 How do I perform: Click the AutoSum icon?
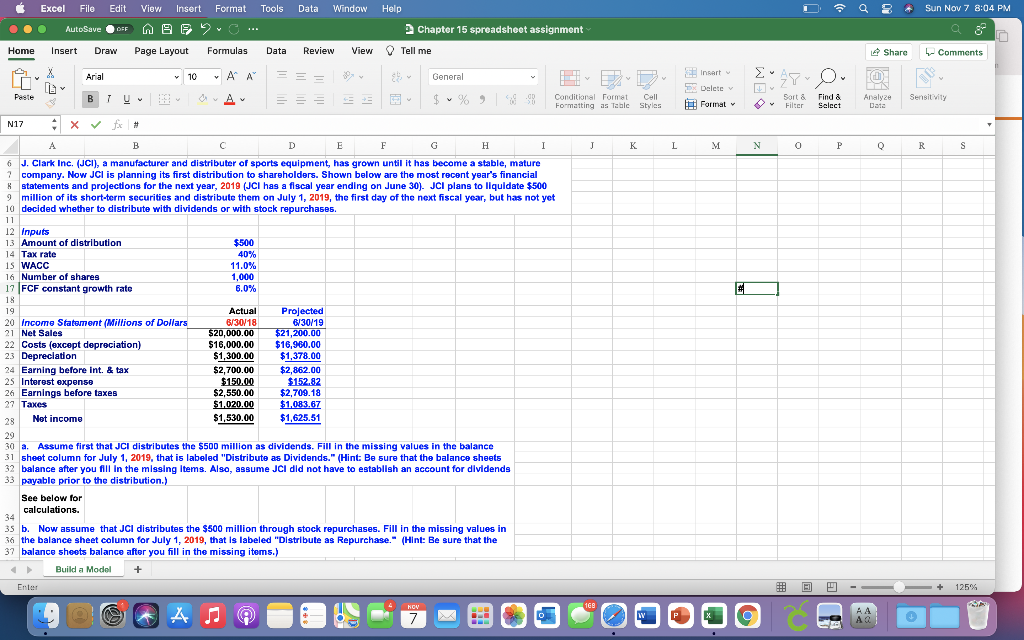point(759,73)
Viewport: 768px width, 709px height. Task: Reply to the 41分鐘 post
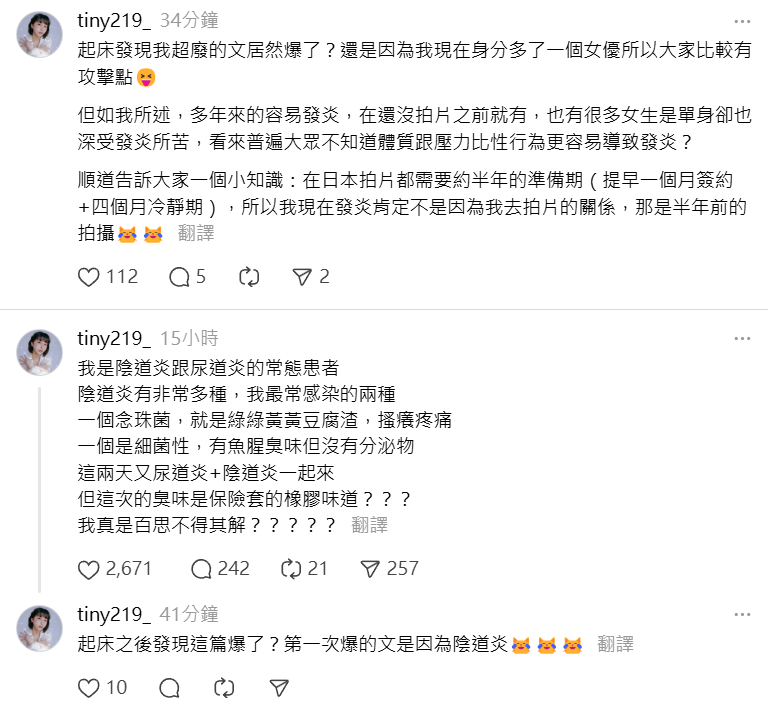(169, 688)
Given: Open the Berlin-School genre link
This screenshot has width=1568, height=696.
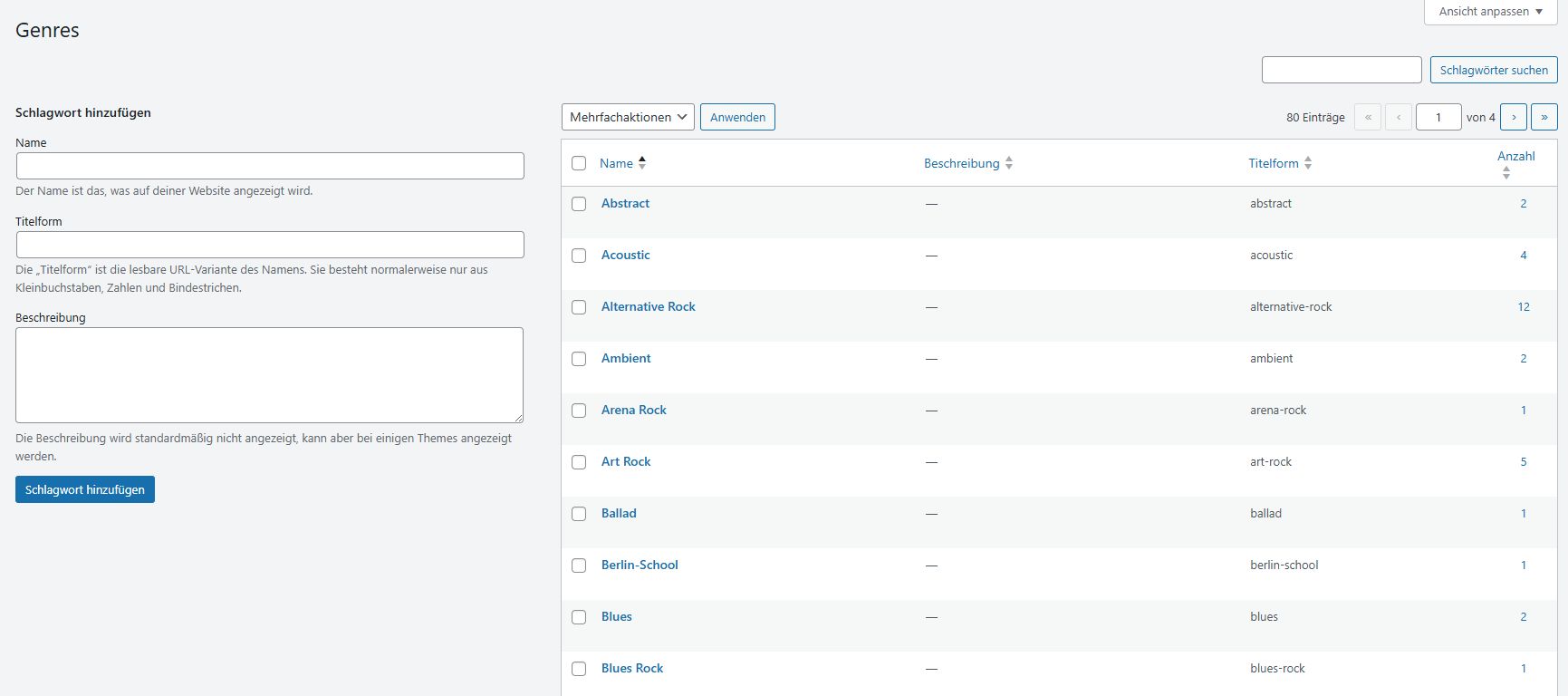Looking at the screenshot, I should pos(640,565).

===============

▶ **Set task**
Could you give every line of the material above as a numbered list, without blank lines or pictures?

▶ **Response**
1.  How do I perform: Click the AutoSum icon?
2. point(759,73)
3. Viewport: 768px width, 709px height. Task: Reply to the 41分鐘 post
4. (169, 688)
5. Given: Open the Berlin-School genre link
6. This screenshot has width=1568, height=696.
7. Looking at the screenshot, I should pos(640,565).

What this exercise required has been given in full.